Née dans une France meurtrie par des conflits idéologiques et religieux profonds, cette loi ne fut ni un texte contre la foi ni une proclamation d’indifférence spirituelle. Elle fut un acte de sagesse politique : reconnaître la pluralité des convictions humaines et organiser leur coexistence pacifique sous l’autorité d’un droit commun, dégagé de toute tutelle confessionnelle.
Cent vingt ans plus tard, alors que la société française est plus diverse, plus traversée par les mémoires et les appartenances qu’elle ne l’a jamais été, la laïcité demeure une promesse intacte. À condition de ne pas la réduire à une mécanique défensive ou à un slogan identitaire. Elle exige aujourd’hui, plus encore qu’hier, un effort de compréhension, de rigueur intellectuelle et de fidélité à son esprit fondateur.

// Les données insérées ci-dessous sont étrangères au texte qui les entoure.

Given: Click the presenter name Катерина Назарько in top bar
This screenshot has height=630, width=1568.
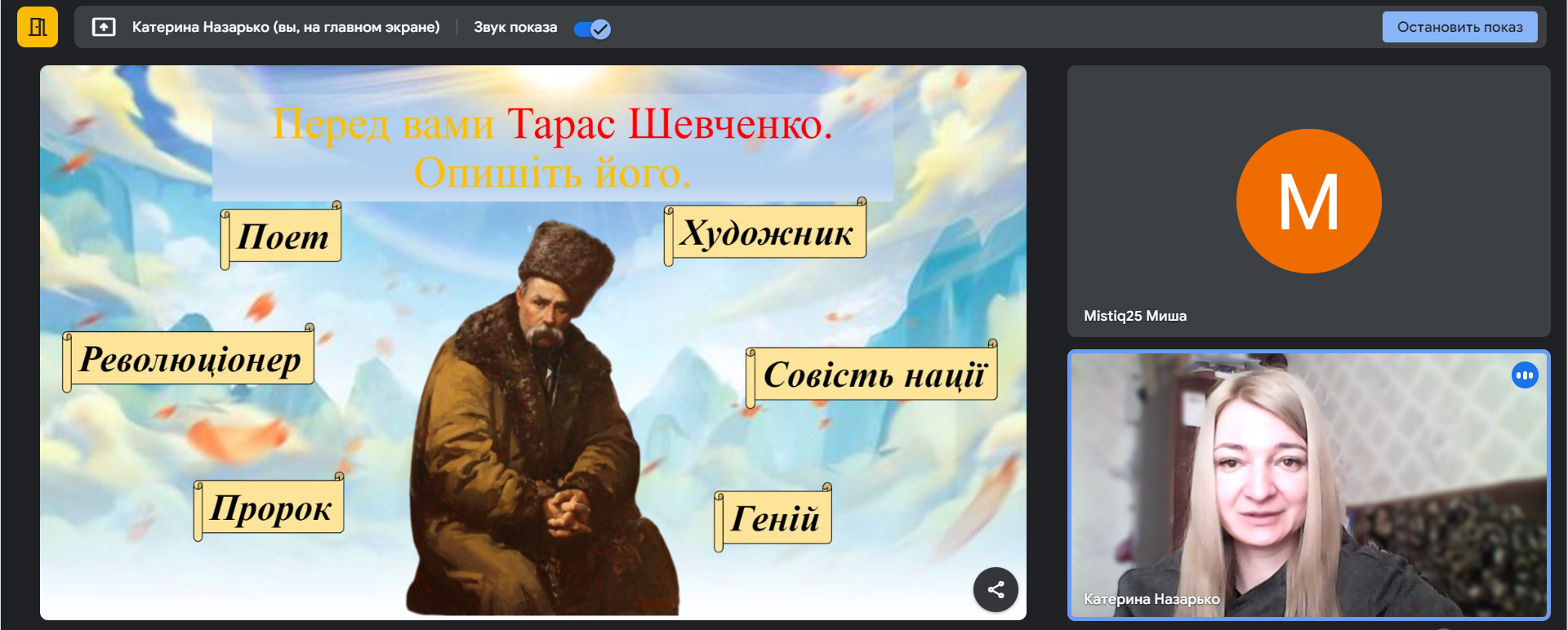Looking at the screenshot, I should [x=285, y=28].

C’est à cette laïcité-là que nous devons revenir.
La laïcité française n’est ni un accident de l’histoire, ni une concession faite aux religions, ni une arme tournée contre elles. Elle constitue l’une des grandes constructions intellectuelles et juridiques issues de l’effort séculaire de la France pour penser la coexistence des convictions dans un espace commun. Elle relève de cette sagesse politique rare qui consiste non pas à trancher les consciences, mais à les protéger.
Il est bon, en ces temps de crispations et de paroles hâtives, de revenir au sens profond de ce principe. Non pour le sanctuariser. Mais pour le comprendre. Non pour l’instrumentaliser, mais pour l’habiter.

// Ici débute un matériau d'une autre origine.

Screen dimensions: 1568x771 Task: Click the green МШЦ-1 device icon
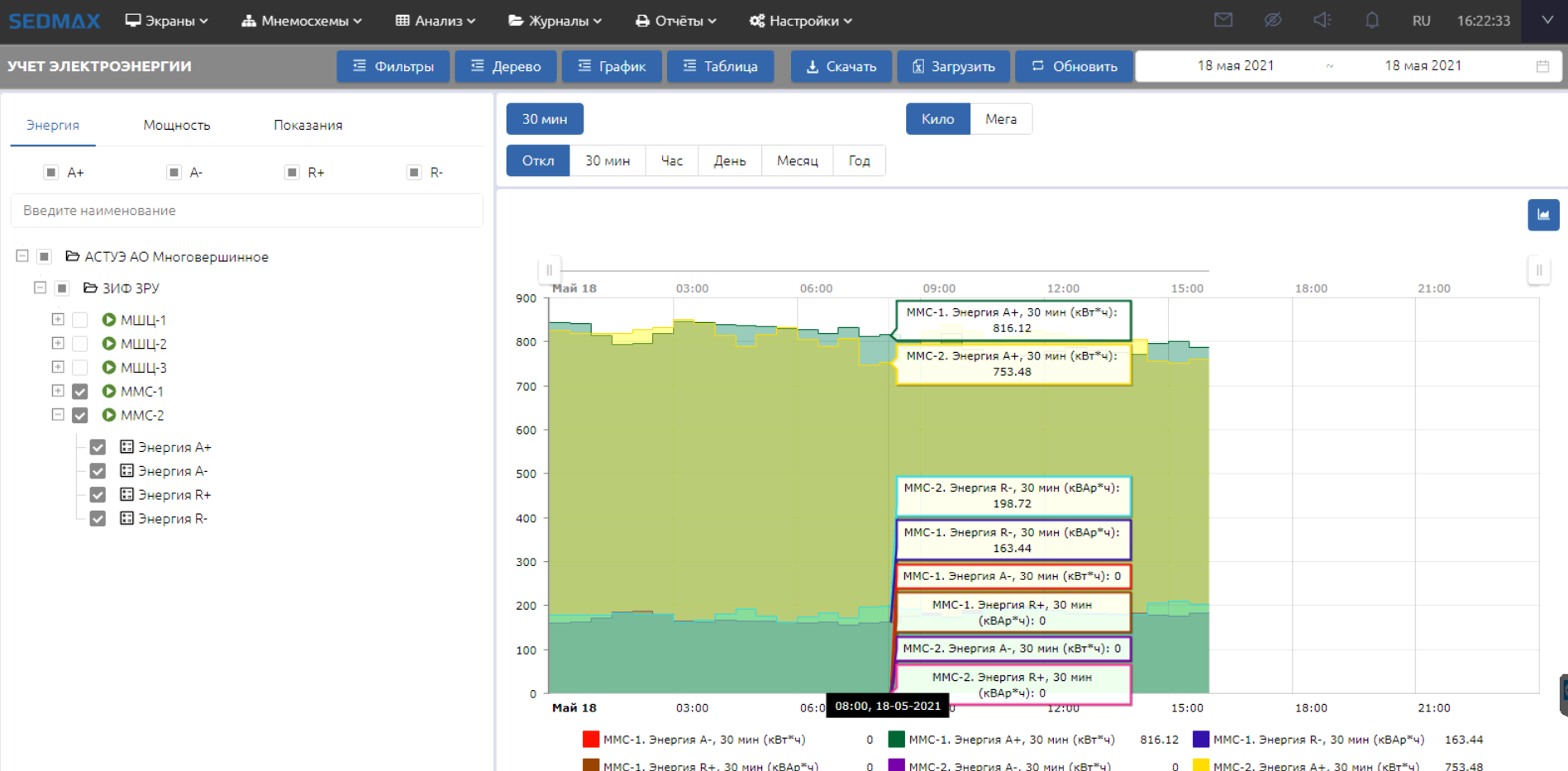[108, 320]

Dès 1789, la Déclaration des droits de l’homme et du citoyen pose un jalon décisif : nul ne doit être inquiété pour ses opinions, même religieuses, tant que leur expression ne trouble pas l’ordre public. Cette phrase courte contient une révolution conceptuelle. La foi cesse d’être un fait politique ; elle devient un droit de la personne. La conscience est libérée du pouvoir.

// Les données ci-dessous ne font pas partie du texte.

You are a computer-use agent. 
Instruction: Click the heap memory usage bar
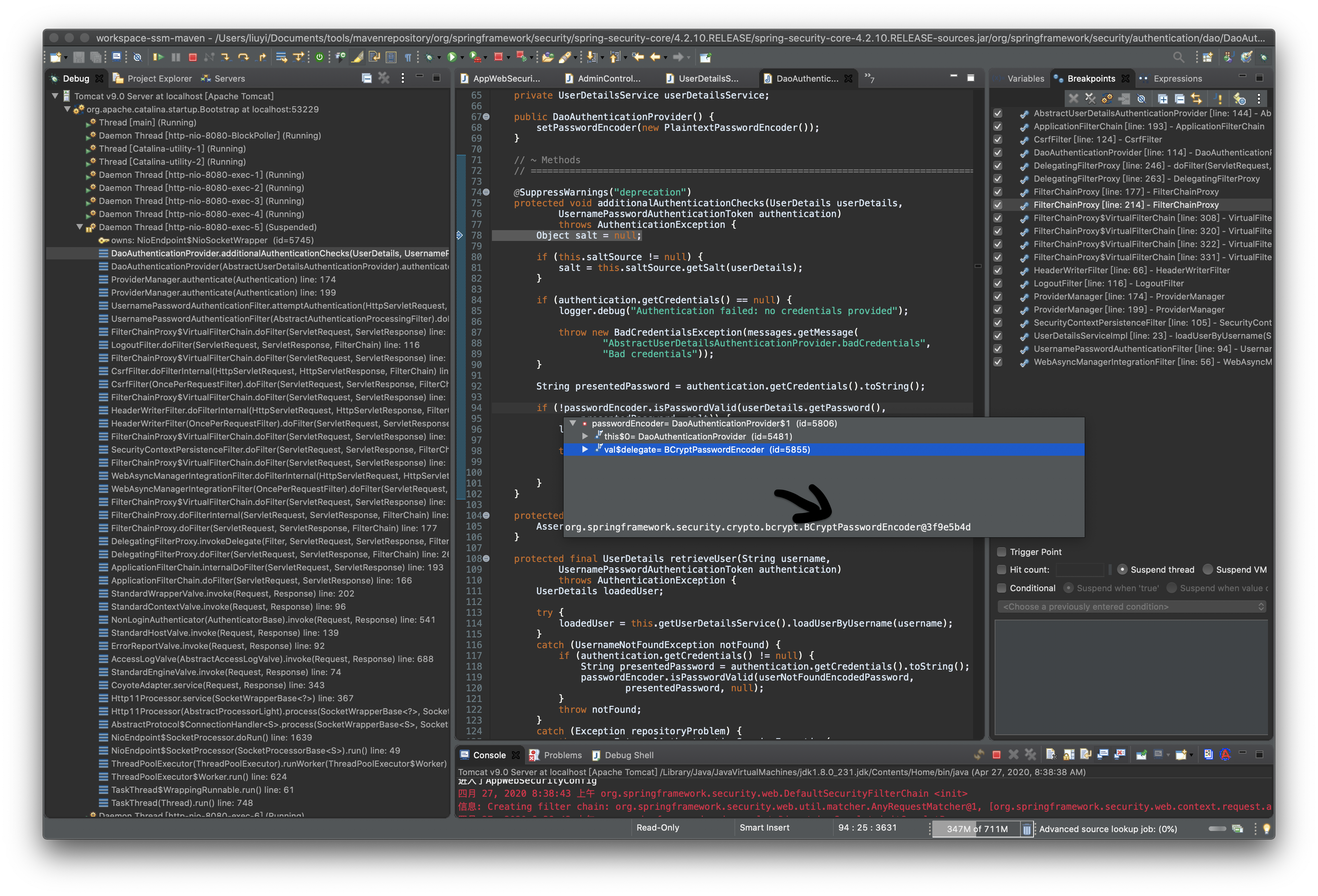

La loi de 1905 prolonge cet acte fondateur. Elle opère une séparation non entre la société et le religieux mais entre l’État et toute prétention spirituelle à gouverner le politique. En affirmant conjointement la liberté de conscience et la neutralité de la puissance publique, elle crée un espace inédit : celui où la pluralité religieuse devient possible sans hiérarchie, sans tutelle, sans privilège.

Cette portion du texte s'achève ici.